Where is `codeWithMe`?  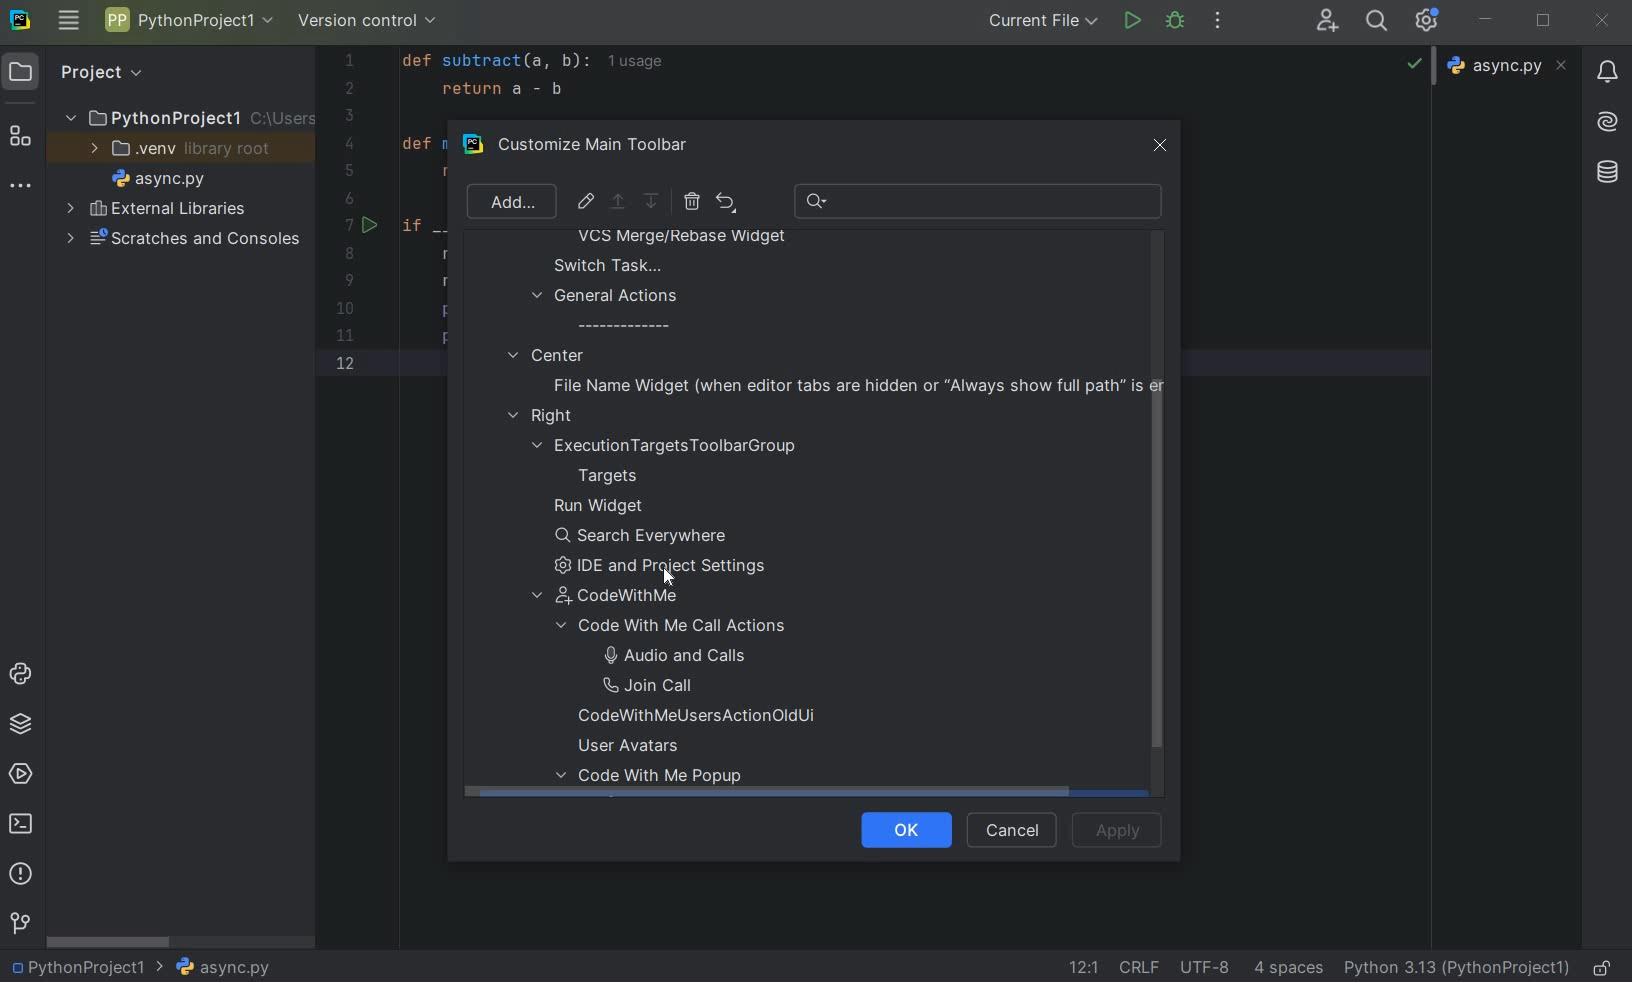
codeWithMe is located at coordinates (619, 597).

· · · · · · ·

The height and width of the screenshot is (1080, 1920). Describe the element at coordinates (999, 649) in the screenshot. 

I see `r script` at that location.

· · · · · · ·

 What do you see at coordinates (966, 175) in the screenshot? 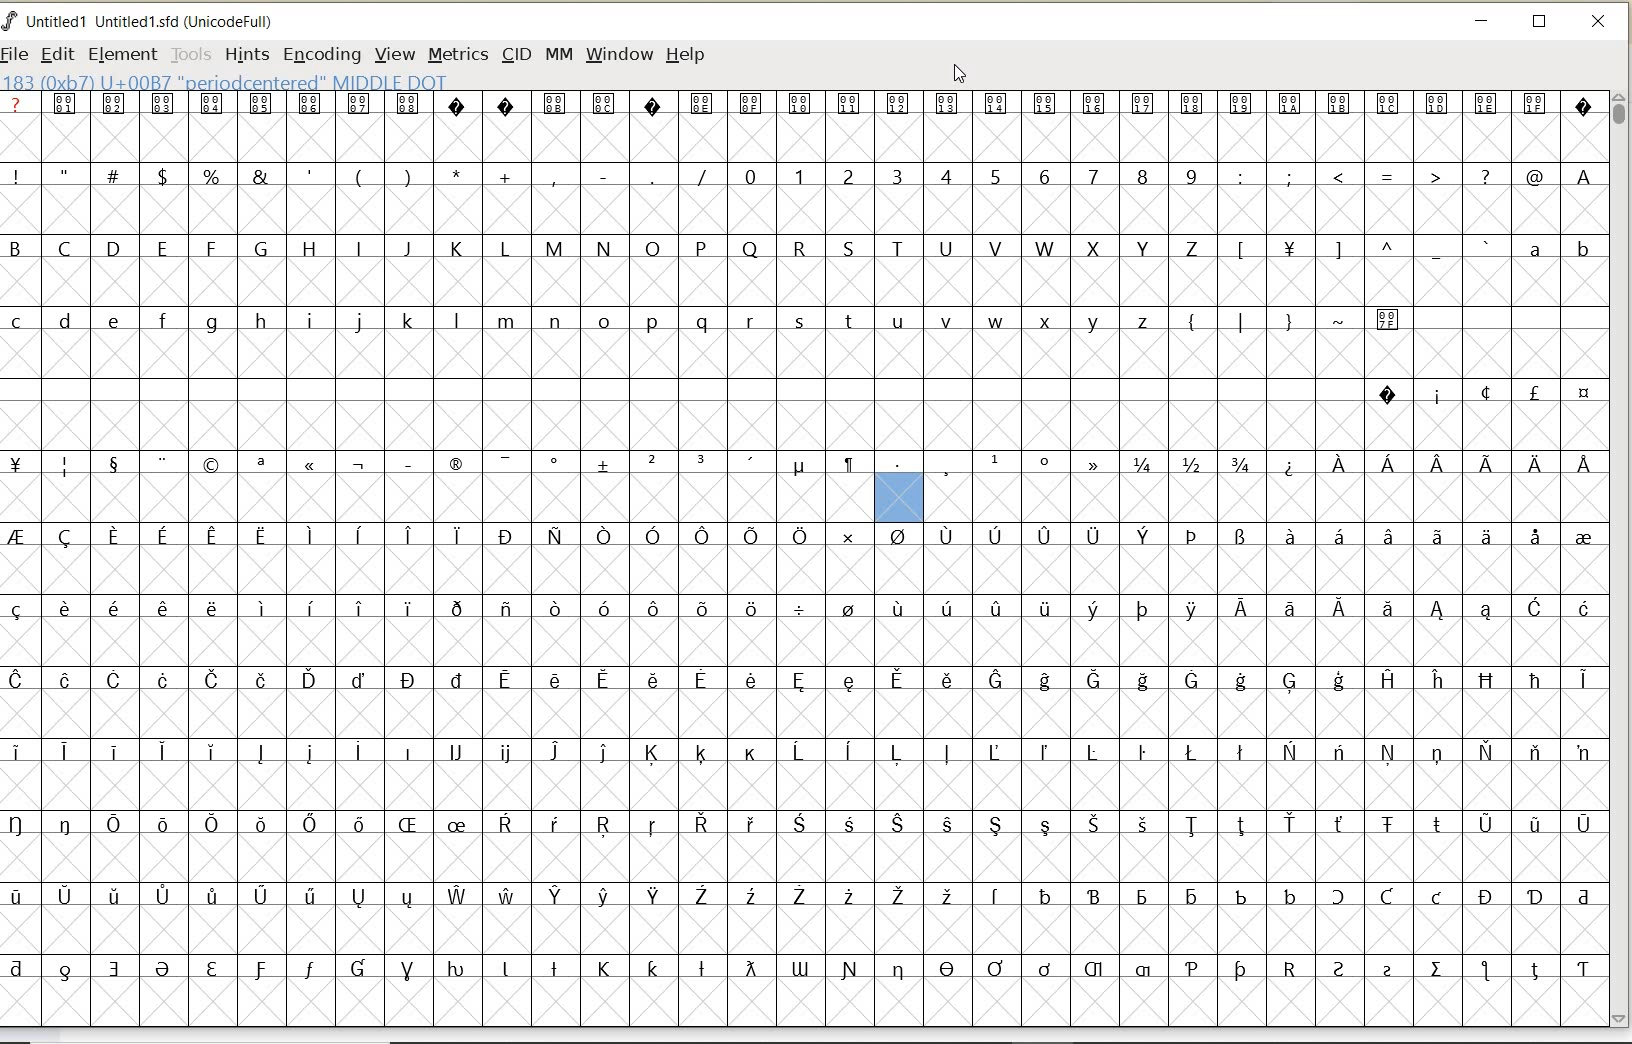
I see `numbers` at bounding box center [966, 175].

· · · · · · ·

Directive »
Rewrite the data from the line with "What do you" up to and including the line with "center [966, 175].", replacing "screenshot" with "image" and changing nothing else. Leave the pictures out of your answer.

Exercise result »
 What do you see at coordinates (966, 175) in the image? 
I see `numbers` at bounding box center [966, 175].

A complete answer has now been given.